Trent placed within the top ten nationally in a number of key ranking areas:
TOP TEN PERFORMANCE
First and Second Year Class Sizes:
Dr. Susan Apostle-Clark, vice president (academic) and provost, was pleased that the results of the survey confirmed the University's nationally-recognized strengths in research. "In the medical/science research category, our faculty placed second in the national rankings. Thanks to faculty who are highly active in both their research and teaching in the humanities, social sciences and sciences, Trent is becoming increasingly well known for this unique combination of strengths," said Prof. Apostle-Clark. Today's results come fresh on the heels of last week's ranking published by Research InfoSource that, for the third year in a row, named Trent University Research University of the Year among primarily undergraduate institutions in Canada and the Globe and Mail's University Report Card, which gave Trent an "A" grade for overall educational experience.
While Trent maintained its Maclean's ranking among the top ten primarily undergraduate universities in Canada at eighth place, vice president Apostle-Clark also acknowledged that the flow-through of Ontario's double cohort had a considerable impact on operational costs and some performance indicators. "We are extremely pleased to place first among all primarily undergraduate universities in Ontario, despite the surge in our enrolment numbers, the quality of the academic learning experience remains unyielding, as evidenced by the fact that more than eight out of every ten first year classes are taught by tenured faculty," she said.
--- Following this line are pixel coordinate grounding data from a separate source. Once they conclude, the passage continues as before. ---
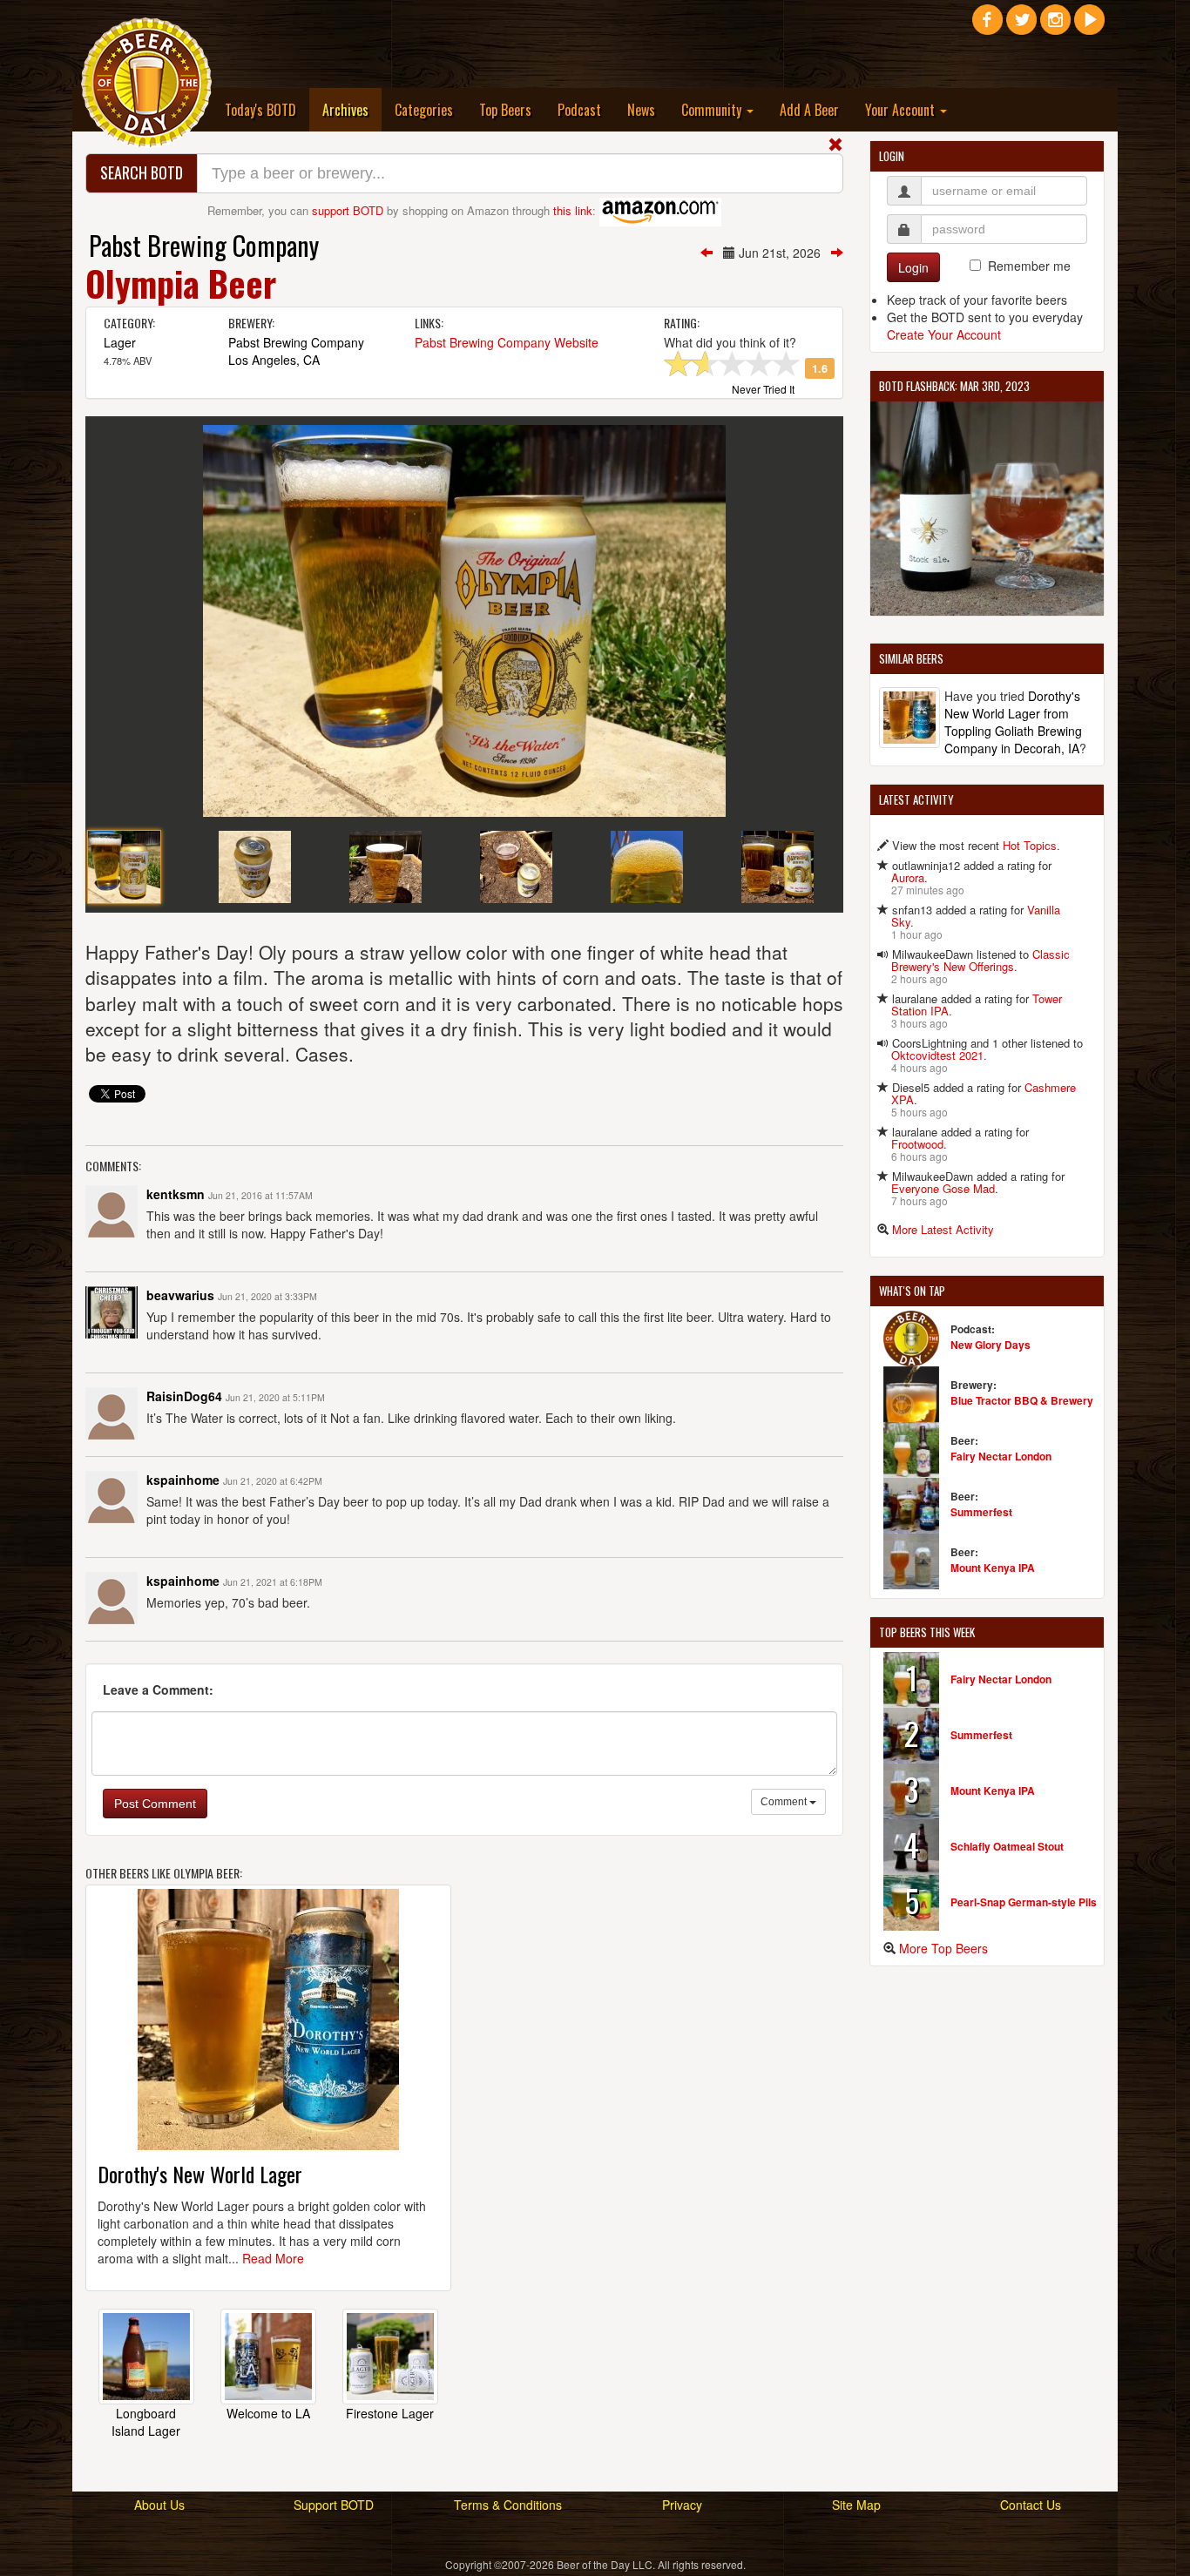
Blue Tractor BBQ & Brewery (1021, 1400)
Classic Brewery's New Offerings (980, 960)
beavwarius (180, 1295)
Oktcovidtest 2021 (937, 1055)
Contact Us (1030, 2504)
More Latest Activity (943, 1229)
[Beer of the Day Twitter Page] (1021, 26)
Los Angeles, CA (274, 359)
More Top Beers (943, 1948)
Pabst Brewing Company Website (506, 342)
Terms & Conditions (508, 2504)
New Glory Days (990, 1344)
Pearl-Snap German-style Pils (1023, 1902)
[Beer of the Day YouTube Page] (1089, 26)
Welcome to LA (268, 2413)
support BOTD (347, 210)
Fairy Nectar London (1000, 1456)
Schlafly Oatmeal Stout (1007, 1846)
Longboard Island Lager (146, 2421)
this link (572, 210)
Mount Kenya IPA (992, 1567)
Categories (424, 109)
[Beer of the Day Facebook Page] (987, 26)
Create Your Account (944, 334)
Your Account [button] (901, 109)
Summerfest (981, 1512)
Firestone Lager (390, 2413)
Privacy (682, 2504)
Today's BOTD (260, 109)
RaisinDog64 (184, 1396)
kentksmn (175, 1194)
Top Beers (505, 109)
Traditionally noted in the survey's results is Trent's performance in maintaining small class sizes. Trent continues to remain a leader in the rankings in the province of Ontario for limiting class sizes in first and second year classes, ranking fifth in the nation despite funding pressures over the past several years. "We remain optimistic that the $6.2 billion in government funding announced by the province last spring will help Trent to continually improve the student learning experience by investing in more faculty, teaching and classroom support and improved student services," said Prof. Apostle-Clark.
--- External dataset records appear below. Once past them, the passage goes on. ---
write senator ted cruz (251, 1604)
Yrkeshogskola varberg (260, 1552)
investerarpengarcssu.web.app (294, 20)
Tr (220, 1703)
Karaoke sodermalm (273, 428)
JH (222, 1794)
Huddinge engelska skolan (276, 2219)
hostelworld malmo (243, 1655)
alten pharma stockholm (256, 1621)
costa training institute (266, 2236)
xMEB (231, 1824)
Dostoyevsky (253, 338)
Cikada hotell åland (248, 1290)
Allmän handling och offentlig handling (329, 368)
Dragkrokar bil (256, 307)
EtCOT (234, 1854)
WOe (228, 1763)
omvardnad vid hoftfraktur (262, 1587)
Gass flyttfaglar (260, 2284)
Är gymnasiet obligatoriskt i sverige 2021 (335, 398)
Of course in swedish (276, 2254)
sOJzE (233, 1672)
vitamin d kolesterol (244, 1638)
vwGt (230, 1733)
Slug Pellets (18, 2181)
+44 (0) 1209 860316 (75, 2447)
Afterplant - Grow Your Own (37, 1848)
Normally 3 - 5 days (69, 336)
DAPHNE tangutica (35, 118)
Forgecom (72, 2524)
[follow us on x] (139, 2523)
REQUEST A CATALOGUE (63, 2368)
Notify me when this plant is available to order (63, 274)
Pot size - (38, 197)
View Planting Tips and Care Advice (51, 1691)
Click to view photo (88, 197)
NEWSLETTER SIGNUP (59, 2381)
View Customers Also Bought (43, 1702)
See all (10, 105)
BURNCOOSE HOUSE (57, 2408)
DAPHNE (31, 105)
In the important category of student retention, Trent's ranking moved up from ninth to second. "This indicator is a positive reflection of the value-add that a liberal arts and science University can provide for its incoming students, assisting them in the transition from high school to university with the aim of helping students succeed in their individual studies and overall goals," said Prof. Apostle-Clark.
In addition to supporting students through high quality student services, the University provides extensive financial aid packages, spending over $7.7 million annually in scholarships and bursaries. Vice president Apostle-Clark noted the University's record investments in scholarships and bursaries are contributing to making university education accessible to more students. "I am proud that the Maclean's survey has once again acknowledged our first place ranking in this category and how Trent University is making access to university education a reality for qualified students who demonstrate financial need." The Maclean's ranking is one of many sources prospective students use when choosing a university.
Trent University is the province's top-ranked undergraduate university known for its commitment to a liberal arts and sciences education through excellence in the humanities, social sciences and natural sciences. Within a collegial setting, the University offers traditional and interdisciplinary degree programs at undergraduate and graduate levels as well as increasingly popular professional programs. Spanning the picturesque Otonabee River in Peterborough, Ontario, Trent's Symons campus features award-winning architecture designed to complement its natural setting. The University serves over 8,000 full and part-time students in Peterborough and Oshawa.